Quasi per caso, devo dire. è nata come conseguenza di una serie di incontri che ho avuto con alcune donne musulmane, marocchine, saudite e di altri paesi, per puro interesse personale, visto che ritengo quello del rapporto tra islam e Occidente il problema dei problemi. Parlando con loro sono venuta a conoscenza di abusi enormi che si compiono a cento metri da casa nostra, visto che queste donne vivono tutte in Italia. In quel momento, allora, ho preso la decisione di scrivere il libro perché bisognava rompere questo silenzio assordante. Occorreva un grido di denuncia perché noi donne occidentali cominciamo a renderci conto che se vogliamo investire nella democrazia in quei paesi dobbiamo investire di più nelle donne. Io non posso dialogare e parlare con chi non ha come valore non negoziabile quello della dignità umana.
Come valuta l’affaire delle vignette?
Io sono per il rispetto assoluto di tutte le religioni e sono altrettanto intransigente sul fatto che ci vuole reciprocità. Quante vignette sono state fatte su Gesù, sul Santo Padre senza che nessun cristiano reagisse in maniera violenta o aggressiva? Io ho il sospetto, come hanno detto Condoleezza Rice e Gianfranco Fini, che alcuni paesi come la Siria abbiano – come minimo – non vigilato sulle masse, se non apertamente istigato i disordini. Noi in Europa siamo sempre attenti a non abusare dei valori altrui, mentre io penso che sia giunta l’ora di negare qualche “libertà”, come quella del velo. Io sono favorevole a una legge di stampo francese, visto che da quando è in vigore l’85 per cento delle donne sono contente e dicono che in questo modo è stato loro risolto un grande problema. Perché noi europei non ci poniamo il problema del fatto che in Arabia Saudita se professi un’altra religione vieni lapidata? L’integrazione, poi, deve prevedere che i bambini musulmani debbano andare nelle nostre scuole e imparare la nostra storia: ovviamente faremo anche lezioni di arabo, ma ghettizzare non serve a nulla, anzi fa soltanto danni. Purtroppo questa è una prerogativa europea, siamo lenti. Inoltre poi la sinistra si preoccupa del fatto che noi possiamo prevaricare.
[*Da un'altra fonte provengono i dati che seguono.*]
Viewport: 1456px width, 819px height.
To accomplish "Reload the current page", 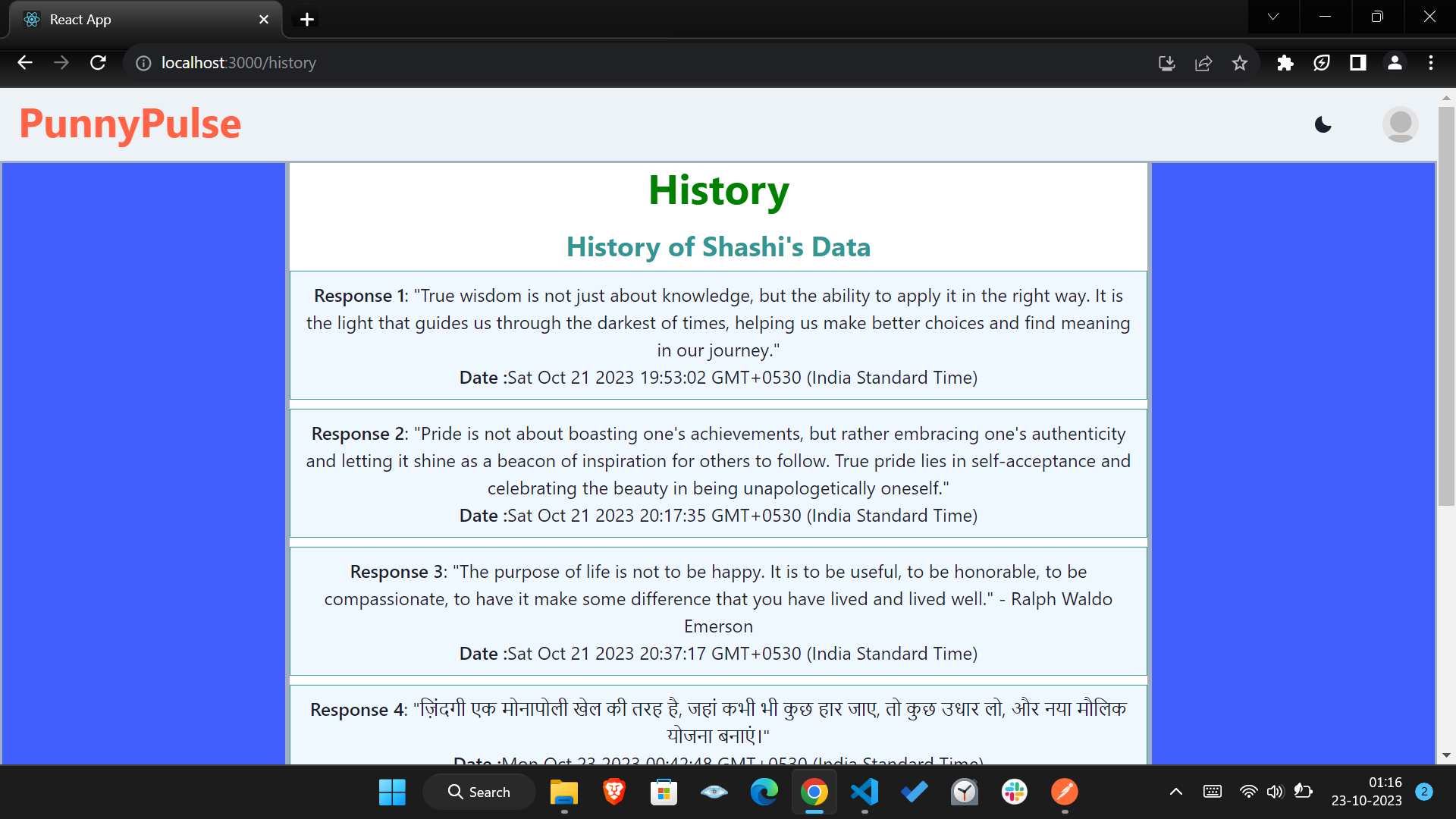I will 98,63.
A suo avviso questo governo ha fatto abbastanza su questo tema?
Questo governo ha fatto una cosa importante che è la legge Bossi-Fini: occorre tolleranza zero verso chi viene in questo paese non per integrarsi ma per compiere attività illecite di vario tipo. Credo inoltre che il ministro Pisanu abbia fatto una cosa importante dando vita alla Consulta: per vincere questa battaglia dobbiamo mettere l’islam moderato nella condizione di isolare gli estremisti. Dobbiamo capire quali sono i nostri interlocutori, avere un po’ più di coraggio e considerare questo il problema di questo secolo, una priorità assoluta. Ma soprattutto capire che ci sono valori che non sono negoziabili. Meno silenzio, più azione.